取引所の再開が取りざたされる中、BitMartがすべてのユーザーに返済する十分な資金を保有しているかどうかは依然として不明だ。8月8日、創業者のSheldon Xia氏は中国語で投稿し、取引所は「逃げていない」し「逃げもしない」と述べた。同氏はまた、現在または元従業員を名乗る人物によるスクリーンショットやリークを信用しないようユーザーに呼びかけたが、数値や日程、準備証明(プルーフ・オブ・リザーブ)レポートは何も提示しなかった。同日は、米国の顧客が暗号資産を出金する期限でもあった。

特筆すべきは、BitMartへの疑念は停止が発表される前から浮上していたことだ。8月10日、Whale Alertは、OpenGradientの共同創業者が、自身のマーケットメイキングチームはBitMartから資金を引き出せなかったと述べ、取引所がすべてのユーザーの預かり資産をカバーする十分な資金を保有しているかどうかを公然と問いかけたと報じた。

BitMartは出金の処理が依然として進行中だと説明しているが、5月23日に約束した準備証明はいまだ公表していない。当時、同社はそれ以前の出金問題を、取引手数料補助を悪用していたとされる239のアカウントのせいとし、準備金の数値は「適切な時期」に公表すると述べていた。準備証明の開示は、2022年11月のFTX破綻によって顧客が取引所の資産状況を通常どれほど把握できていないかが露呈した後、業界全体で一般的な信頼のシグナルとなり、最大手の取引所のいくつかはその後、公表を開始した。歴史は、回復がどれほど長期間に及び得るかも示している。Mt. Goxの債権者が返済を受け取り始めたのは、同取引所が2014年に破綻してから10年後の2024年になってからだ。

BitMartにはセキュリティ問題の履歴もある。2021年12月には、ハッカーが同社のホットウォレットの一つから約1億5,000万ドルを盗み出しており、これは同年の取引所への侵害事件としては比較的大規模なものだった。

なぜ従業員がBitMartのXアカウントを乗っ取ったのか

8月17日、従業員を名乗る人々がBitMartの中国語Xアカウントの支配権を握り、Xia氏とパートナーのYi Li氏に直接訴えた。このグループは8月19日を期限とする5つの要求を提示した。すなわち、ユーザー資金がどこへ向かったのかの説明、出金がブロックされたままになっている理由の説明、関連するすべての口座・信託・関連団体の調査への開放、従業員への未払い賃金の支払い、そして実行可能な返済計画の提示である。

Xia氏はこれらの投稿を捏造だとして退け、中国語アカウントは侵害されており、現在の従業員によって運営されたものではないと述べた。同氏は、証拠を収集し、警察への届出を準備しており、技術面およびデータ面の検証を求めてXへ弁護士名義の書簡を送る予定だと主張した。

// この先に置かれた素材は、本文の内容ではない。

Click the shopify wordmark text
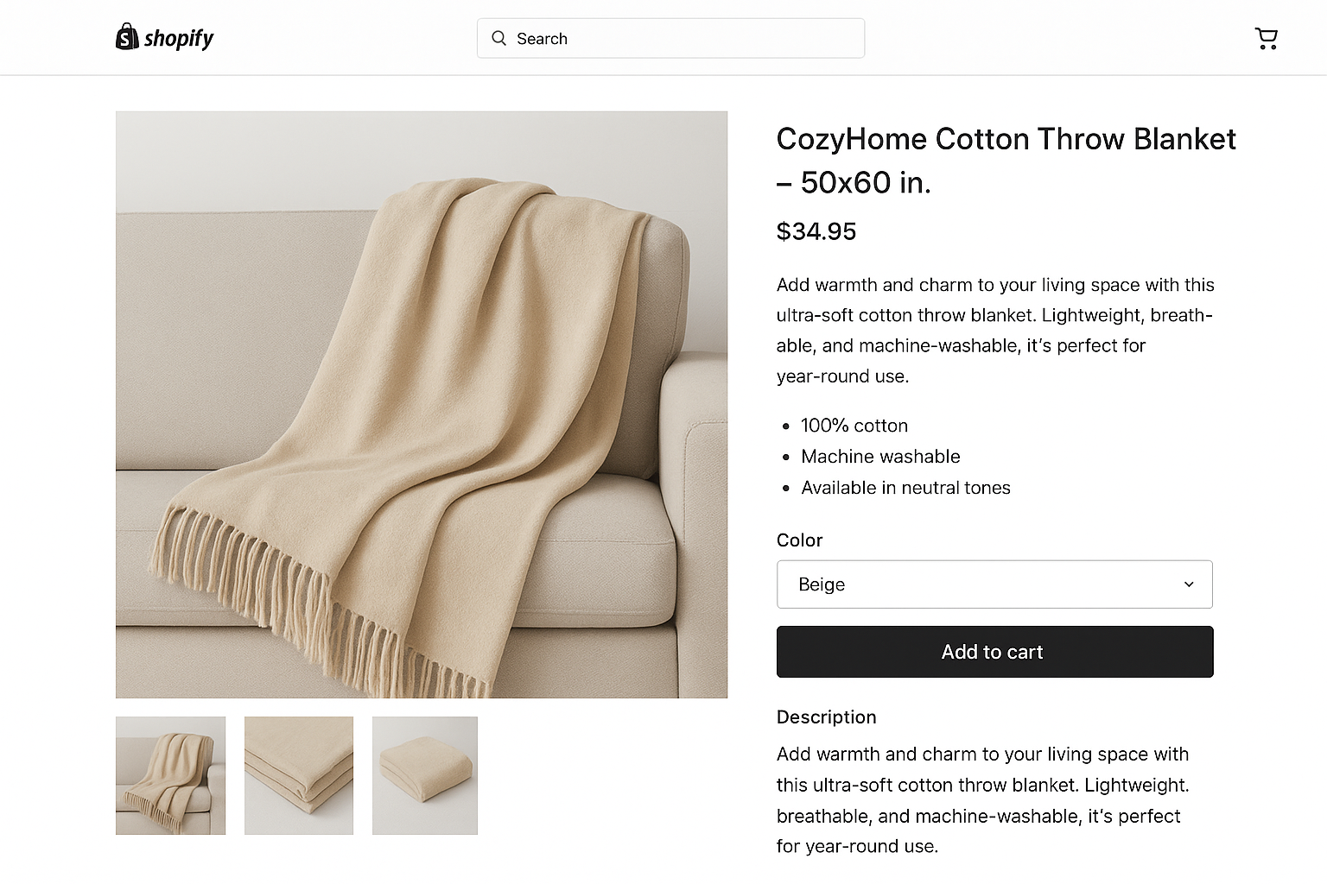 pyautogui.click(x=179, y=38)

さらに、顧客資産が優先され、従業員に特別な立場はないと付け加えた。盗難資金のオンチェーン追跡で広く引用されるブロックチェーン調査者のZachXBTは反論し、実際の流動性を保有している者は曖昧な声明を投稿するのではなく、単に資金を返還すべきだと主張した。

BitMart自身の数字にも疑問が残る。CoinMarketCapのデータによれば、同取引所の日次取引高は約2億7,260万ドルだが、BitMartが報告している準備金は約536万ドルにとどまる。その大部分は独自トークンのBMX(388万ドル)で、加えておよそ67万7,000ドル相当のEthereum(ETH)が含まれる。

対照的に、8月14日には競合取引所のMEXCがセキュリティ企業Hackenのレポートを公表し、必要量の288%に相当するBitcoinを保有しており、すべてのユーザーの預かり資産をカバーする以上の資金があることを示した。BitMartのユーザーにとって、次の具体的な節目はすでに定まっている。約束された準備証明の数値がついに公表されるか、8月26日の取引停止が予定どおり実施されるか、そして2027年1月31日の閉鎖まで出金が、たとえ遅々としても、動き続けるかである。